• TASKS
1. In the article on broker outages, why did Fidelity say its site went down? Answer in one to three sentences.
2. Say whether each statement agrees with the article on broker outages. Answer yes or no for each, and quote the words from the article that decide it.
(a) The Dow Jones Industrial Average went up more than 800 points after the vaccine announcement.
(b) Robinhood listed its status as down on Monday.
(c) Jan Hatzius called checks for individuals the clearest part of a stimulus.
3. Rewrite the part of the article on broker outages that opens with "TD Ameritrade tweeted" and closes with "users reporting issues.", changing "Vanguard" to "Schwab".

• TEXT PASSAGE
----
But eBrokers found their websites experiencing technical difficulties, and CNBC reported that it was unclear how many brokers couldn’t access the sites to make trades.
After the announcement about the vaccine, the Dow Jones Industrial Average soared over 800 points higher, or 2.95 percent, hitting what CNBC called an all-time high. Meanwhile, the S&P gained over 1.2 percent.
TD Ameritrade tweeted that there were “login issues” with the apps, while Fidelity tweeted that the high volumes of activity had caused outages, and Vanguard also acknowledged that it had been experiencing difficulties, according to CNBC. Robinhood, despite listing its status as operational on Monday, still had users reporting issues.
This isn’t the first time Robinhood, Fidelity or Schwab have been excluded from big trading days this year. In March, when there was record volatility, those sites had outages that lasted as much as a whole day, prompting outraged tweets from users, CNBC reported.
Both the vaccine announcement and that of Joe Biden’s election win making him president-elect of the United States have sent stocks in positive directions this week. Biden’s win comes with hopes from leaders of more stimulus funds, which could further steer the economy back to normal, PYMNTS reported.
The appeal of the normalcy could keep stocks high, experts said. Jan Hatzius, chief economist for Goldman Sachs, said a comprehensive stimulus, including more Paycheck Protection Program (PPP) funding, more unemployment boosts for those out of work and more funding for pandemic-related public health efforts, would be preferable, along with funding for checks for individuals — although Hatzius noted the last item is “less clear than the other components.”
----
• SOURCE MATERIAL
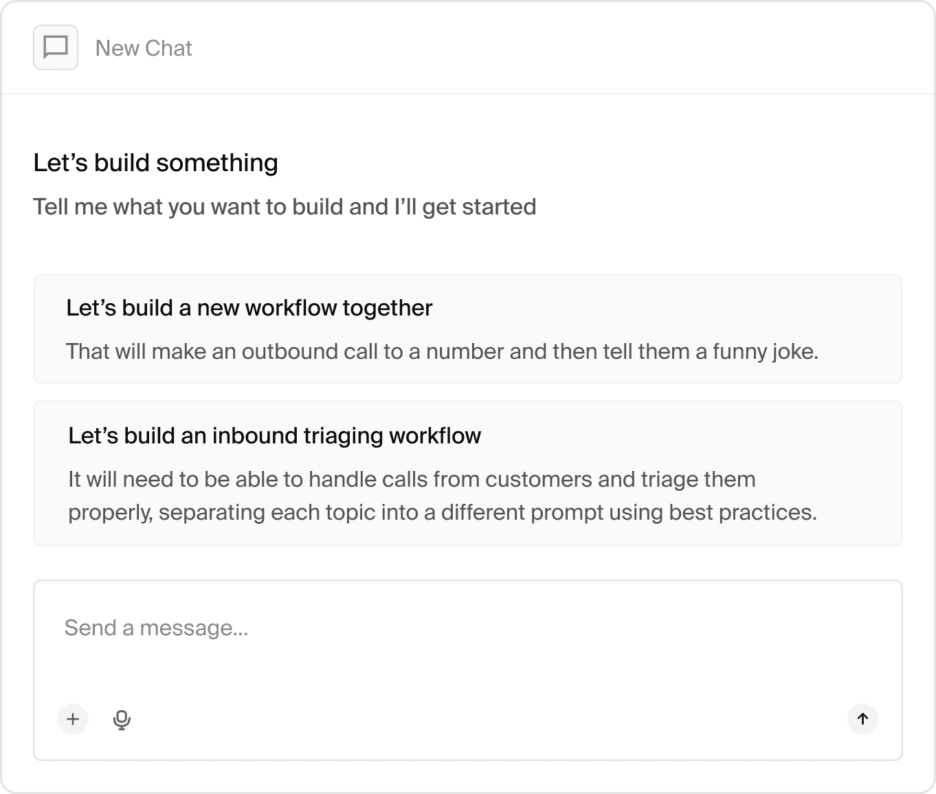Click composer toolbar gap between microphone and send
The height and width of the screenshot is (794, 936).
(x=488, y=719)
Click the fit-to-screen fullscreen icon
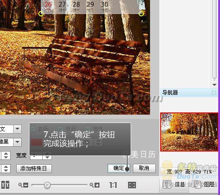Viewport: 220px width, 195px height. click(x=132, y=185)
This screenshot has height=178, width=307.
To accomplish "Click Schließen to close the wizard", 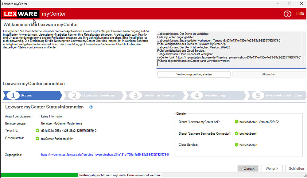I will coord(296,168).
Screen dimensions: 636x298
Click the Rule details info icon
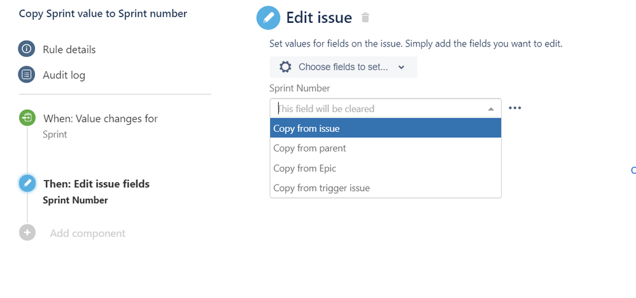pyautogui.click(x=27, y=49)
----
• SOLUTIONS TO THE PROBLEMS
1. Fidelity tweeted that the high volumes of activity had caused the outages.

2.
(a) Yes: "the Dow Jones Industrial Average soared over 800 points higher"
(b) No: "despite listing its status as operational on Monday"
(c) No: "less clear than the other components."

3.
TD Ameritrade tweeted that there were “login issues” with the apps, while Fidelity tweeted that the high volumes of activity had caused outages, and Schwab also acknowledged that it had been experiencing difficulties, according to CNBC. Robinhood, despite listing its status as operational on Monday, still had users reporting issues.